Tasks to carry out ▸
1. Decide whether each statement agrees with the pregnancy check-in post. Answer yes or no for each, and quote the words from the post that settle it.
(a) The hardest stretch of the pregnancy was weeks 27 through 31.
(b) The writer still dreads going home.
(c) The writer has already shared the most intense moments.
2. Continue the pregnancy check-in post after its last sentence.

Document passage ▸

Starting the week off on a semi-serious note, I decided it was time to do a mental health check-in post so I can remember how I was feeling during this time in my life (pregnant and buying a house). I haven’t been quiet about my recent emotional ups and downs but I haven’t shared the most intense moments as of yet.
Right now, I’m feeling good, if not great. All of these events happened weeks ago or even a month ago now, so I’m far enough removed that I can write about them. And guess what? I’m actually starting to enjoy my humble abode! I look forward to going home because the house is no longer trying to suck me of all my energy and I’ve been able to get enough rest so that my back is less achy and I no longer want to cut my feet off due to constant pain. There’s still a long way to go but with less big projects on the horizon, and a lot less clutter, I consider this breakthrough both a physical and mental success!
Weeks 27 through 31 of my pregnancy were a bad, dark, and crazy time, which means I had a few meltdowns along the way. The most memorable one was on the car ride home from Chicago. (Yes, it was an eventful trip.)

Collected material ▸

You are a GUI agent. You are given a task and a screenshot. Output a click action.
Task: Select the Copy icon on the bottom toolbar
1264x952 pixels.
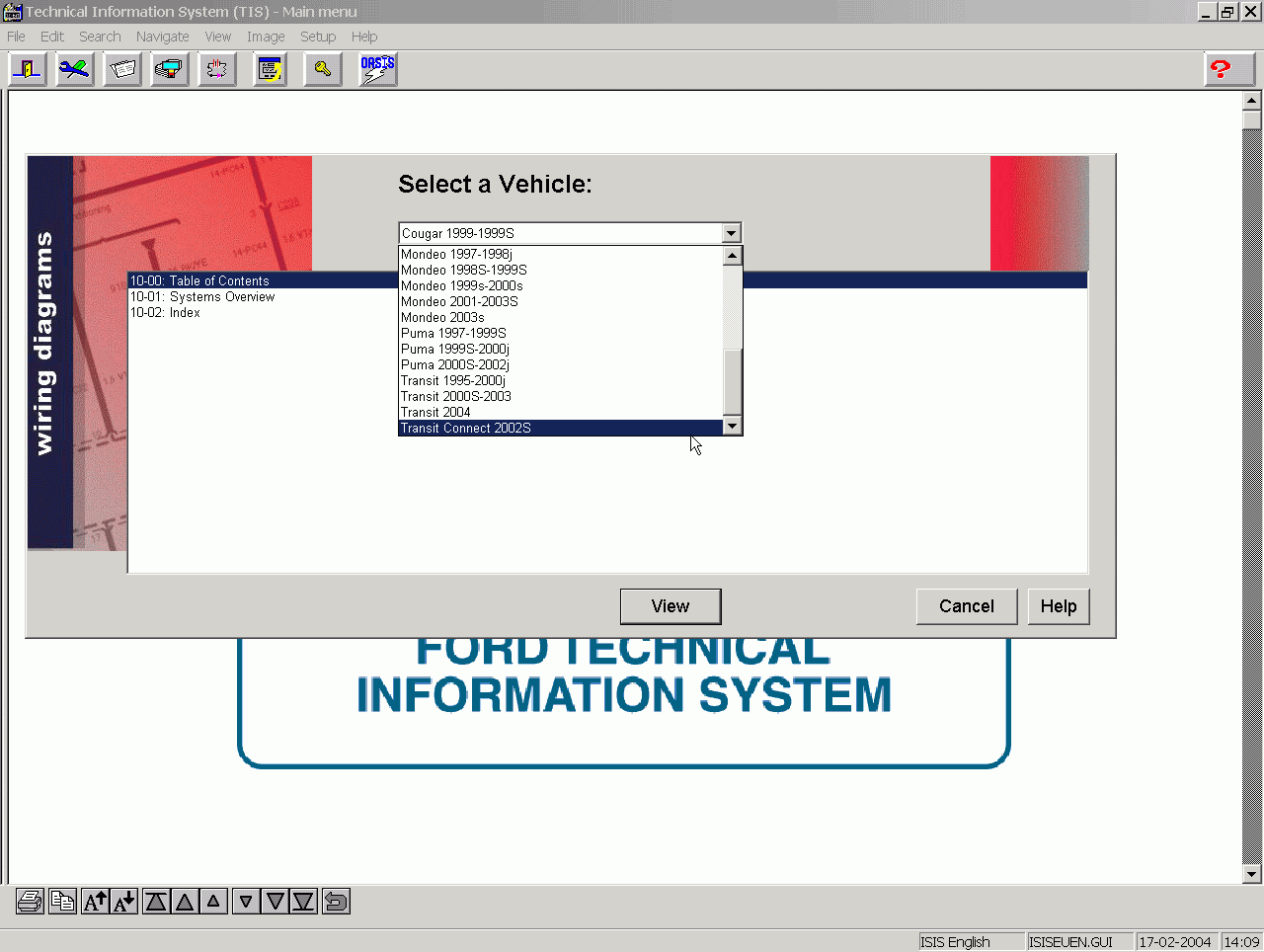click(62, 901)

Outputs for the tasks ▸
1.
(a) Yes: "Weeks 27 through 31 of my pregnancy were a bad, dark, and crazy time"
(b) No: "I look forward to going home"
(c) No: "I haven’t shared the most intense moments as of yet."

2.
We had just picked up McDonald’s (road trip food of champions) and I was splitting everything up between The Scottish and myself when out of the blue, the stench of cow manure attacked my nose. I FREAKED OUT. Immediately there were tears flowing and I was shrieking about how I CANNOT eat my food while smelling cow manure. I’ve always had a sensitive nose but during pregnancy, it’s gotten strangely intense. I can smell EVERYTHING, things most people don’t even notice!
Soon I’m not only crying and panicking but I’m also hyperventilating, while The Scottish is driving. He tries a few times to get me to use the paper McDonald’s bag to breath into but abhorred at the thought, I just keep shallow breathing and screaming, “No, I’ll die if I smell fast food that close up! NO WAY!” Finally, FINALLY, he gets me to slow down and take deeper breaths. My heart rate slows down. I’m starting to feel loopy but getting more and more calm. Then it’s over. I blow my nose, wipe my tears, and we start eating our lunch. As quickly as it came, it was gone.
I can’t believe I shared that will all of you. How embarrassing but very real and very scary at the time. THAT IS WHAT PREGNANCY DOES TO YOU!! 🙂
I don’t have a picture of me smelling something gross, but I do have pictures of me drinking whiskey (way before I was pregnant) and my reaction is probably pretty similar although the whiskey didn’t bring me to tears. This does beg the question, “How does my scotch drinking husband put up with me?!?”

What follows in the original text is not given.